Надо сказать, что злословие по поводу его отношений с Эллен Тернан продолжало причинять много боли его близким, в особенности Кэти, несчастливой в замужестве, и Мэйми, всё более тяготившейся своей ролью «старой девы». «Две эти молодые особы во всю прыть катятся по наклонной плоскости, — отмечал один знакомый. — Приличное общество начинает их чураться».
И при таких обстоятельствах Диккенс очертя голову ринулся в новую серию публичных чтений, нарушив предписания своего врача Фрэнка Берда, который обнаружил у него «слабость сердечной мышцы». Но Диккенс всегда находил уловки, чтобы смести препятствия со своего пути и, возможно, «договориться» с самим собой: он обратился к другому врачу и истолковал поставленный им диагноз — перекликавшийся с бердовским, но не столь тревожный — как «зеленый свет».
Гастроли оказались такими же триумфальными и прибыльными, как и предыдущие. Диккенс еще больше усовершенствовал свою технику, умудряясь «оживить» более двадцати разных персонажей за один вечер. Один зритель утверждал, что сразу же узнал «неприятный хриплый голос» Феджина; другой, слушая сцену кораблекрушения из «Копперфилда», отчетливо увидел «свет фонарей в хижине рыбака… Под конец мы все, едва переводя дух, наблюдали с берега, и (это самое отчетливое мое воспоминание) на сцену словно обрушилась огромная волна».

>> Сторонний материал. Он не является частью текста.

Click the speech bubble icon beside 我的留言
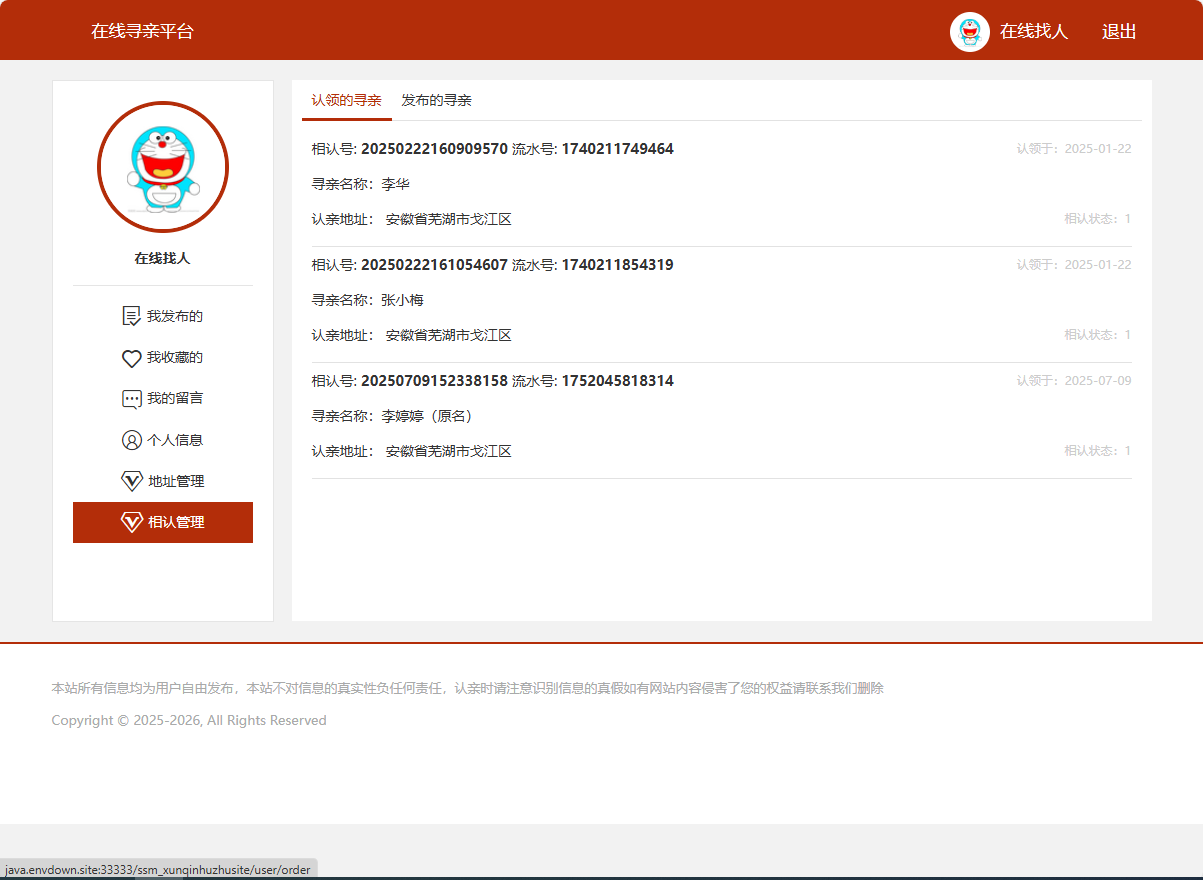Image resolution: width=1203 pixels, height=880 pixels. pos(131,398)
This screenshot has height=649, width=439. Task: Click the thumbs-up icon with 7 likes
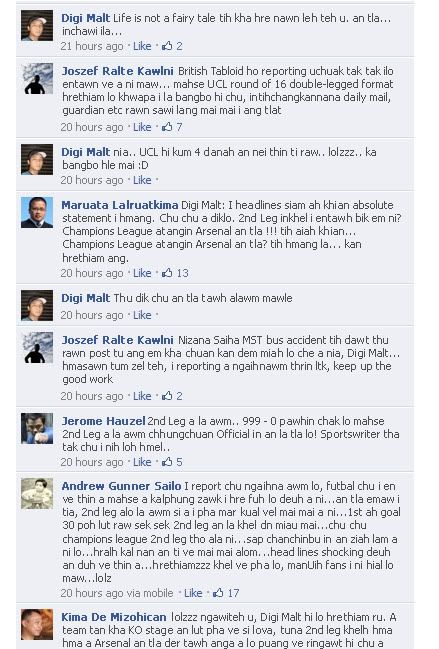click(167, 127)
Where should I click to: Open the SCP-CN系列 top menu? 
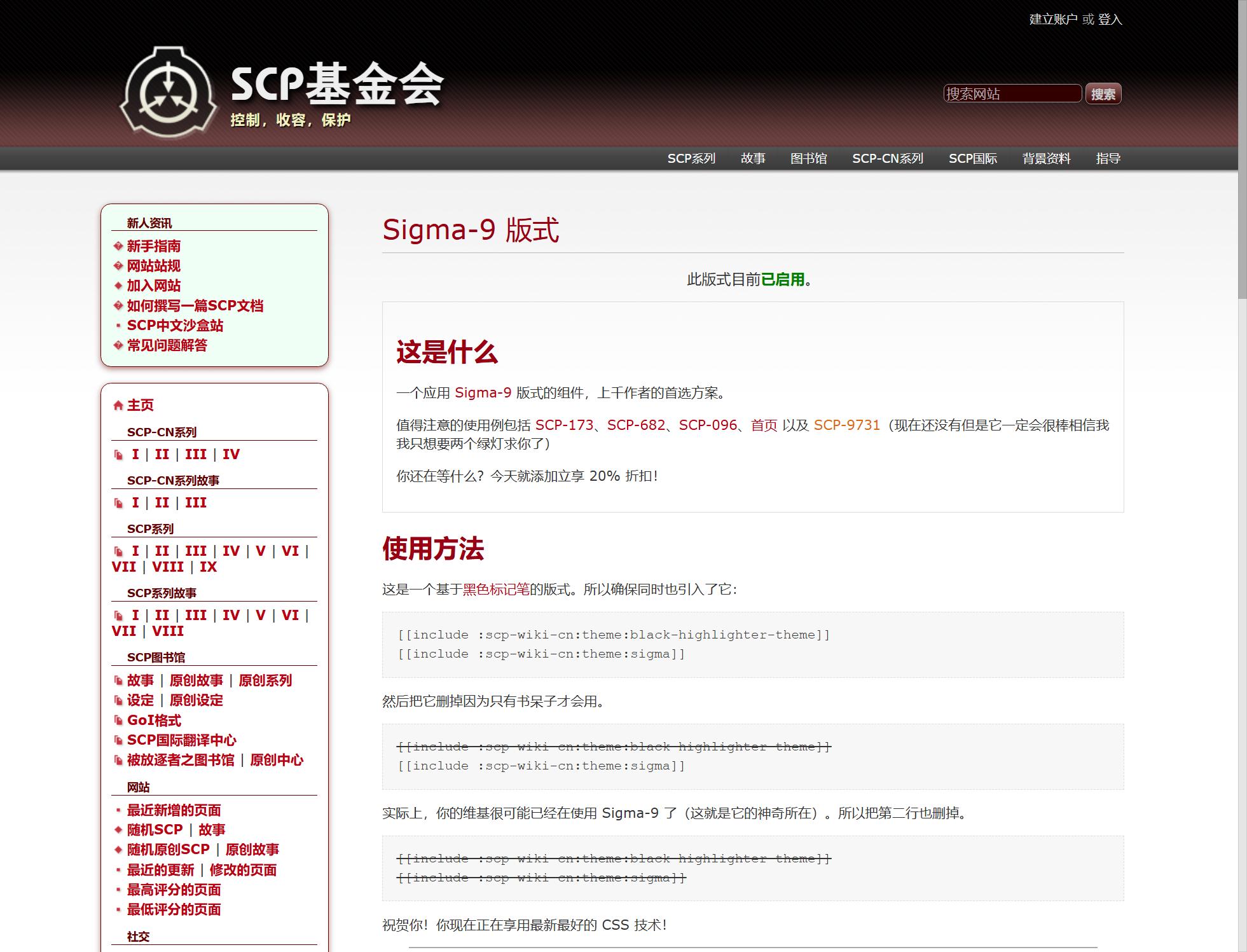click(x=887, y=158)
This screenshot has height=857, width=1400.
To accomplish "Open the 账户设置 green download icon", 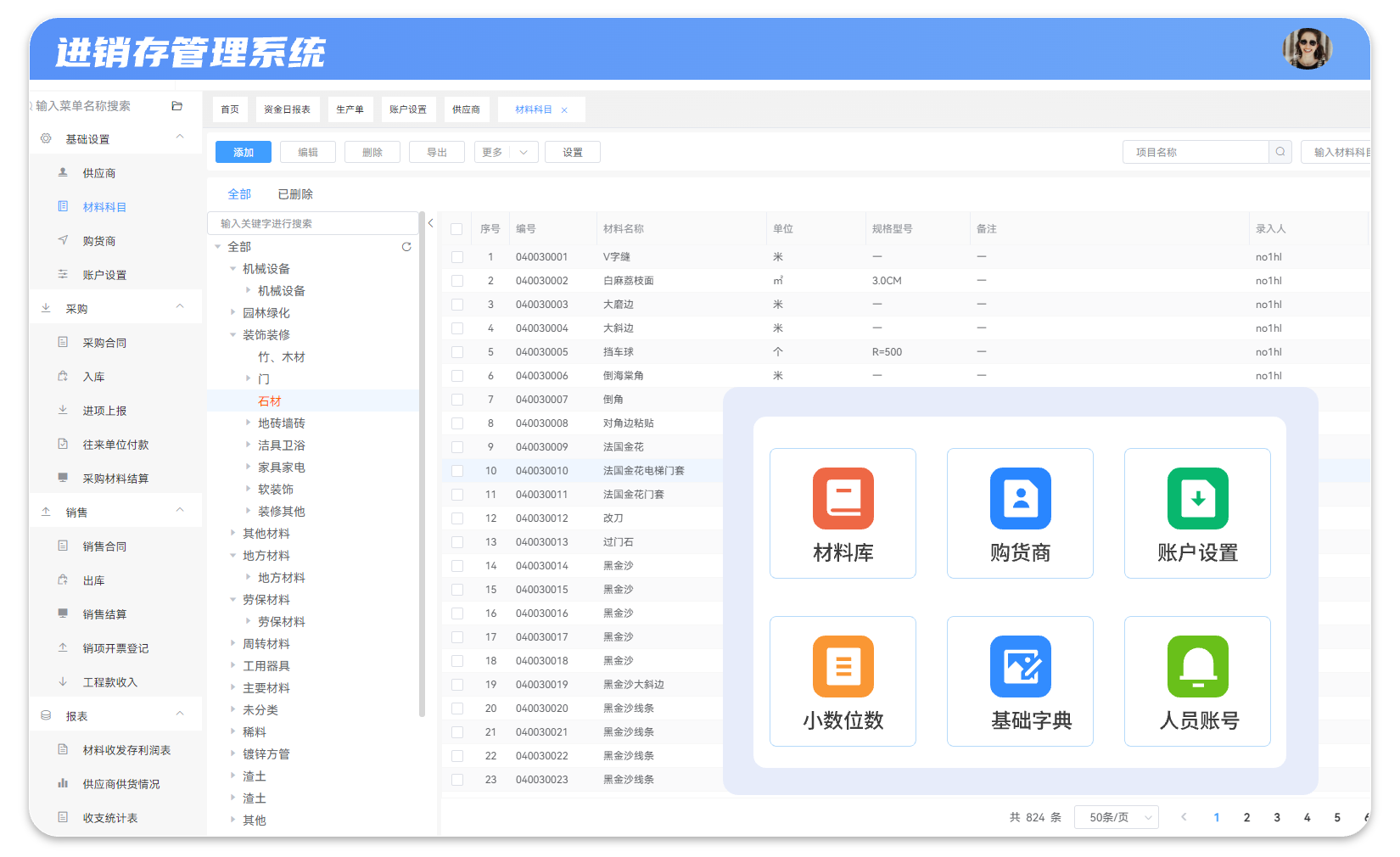I will click(x=1197, y=498).
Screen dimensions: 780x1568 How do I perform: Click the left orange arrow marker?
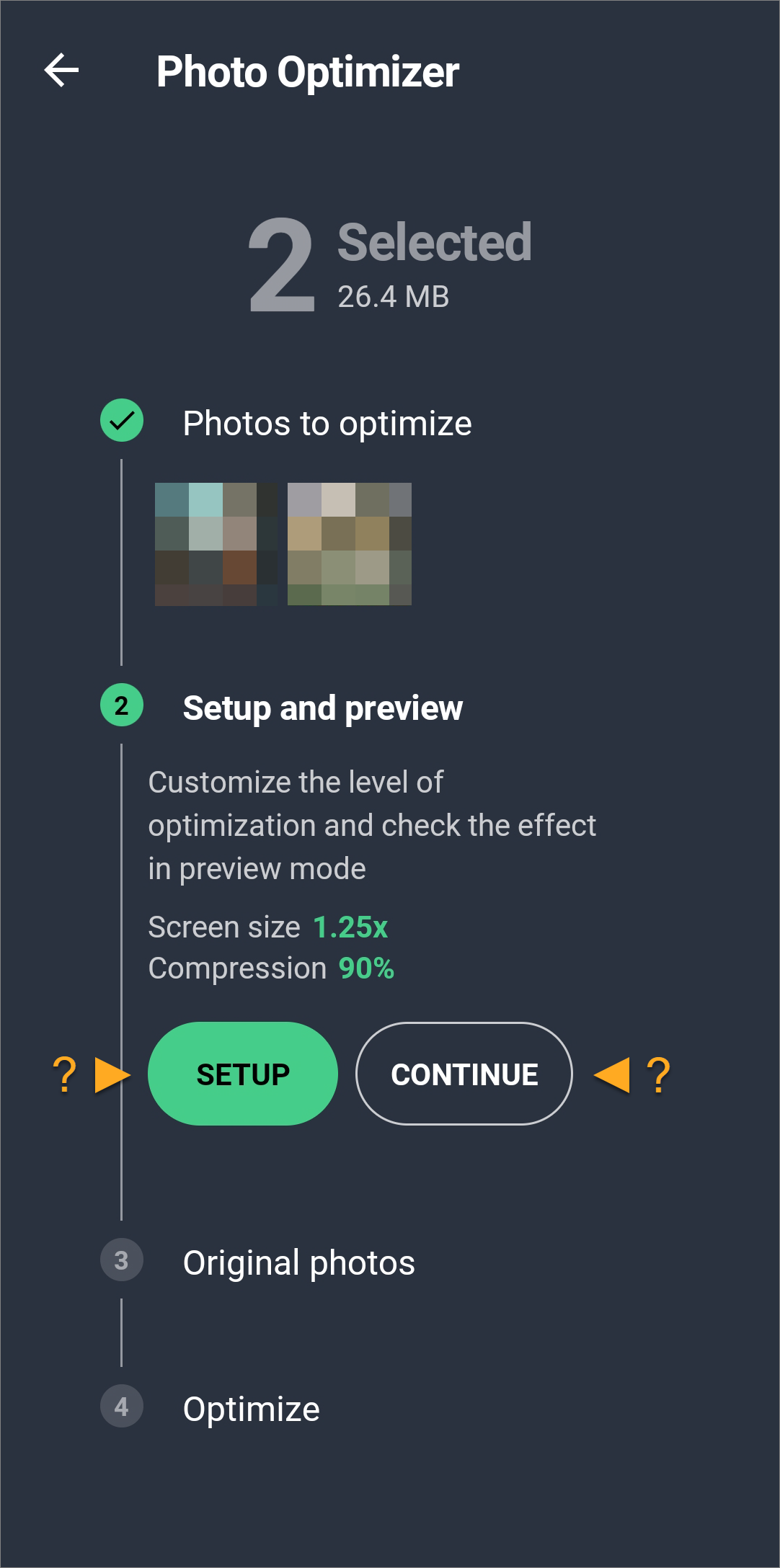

Лето, проведенное Диккенсом в Гэдсхилле, было лишь затишьем между бурями: гастроли еще не закончились, а он уже думал о следующих. Пока же он наслаждался коротким отдыхом в своем поместье, своим знаменитым швейцарским шале и намеревался увеличить оранжерею. На фотографии того времени он стоит на крыльце с друзьями, элегантно одетый, в небольшой круглой шляпе на голове и со своей любимой белой геранью в петлице: безупречный сельский джентльмен, курящий сигару, небрежно опершись о колонну. На другом снимке — любящий и любимый отец, сидящий верхом на стуле (мужественная и непринужденная поза, которую он любил… однако спинка стула, возможно, служит ему символической опорой) и читающий двум своим дочерям. Кэти стоит позади, ласково положив свою руку на его плечо; Мэйми сидит рядом, оставив вышивание, чтобы послушать. Но в эти идиллические картинки не слишком-то верится. Они скрывают за собой сильнейшее напряжение, глубочайшую усталость. А вот рассказ Диккенса о смерти своей любимой собаки Султана гораздо вернее передает меланхолическую атмосферу, царившую в Гэдсхилле.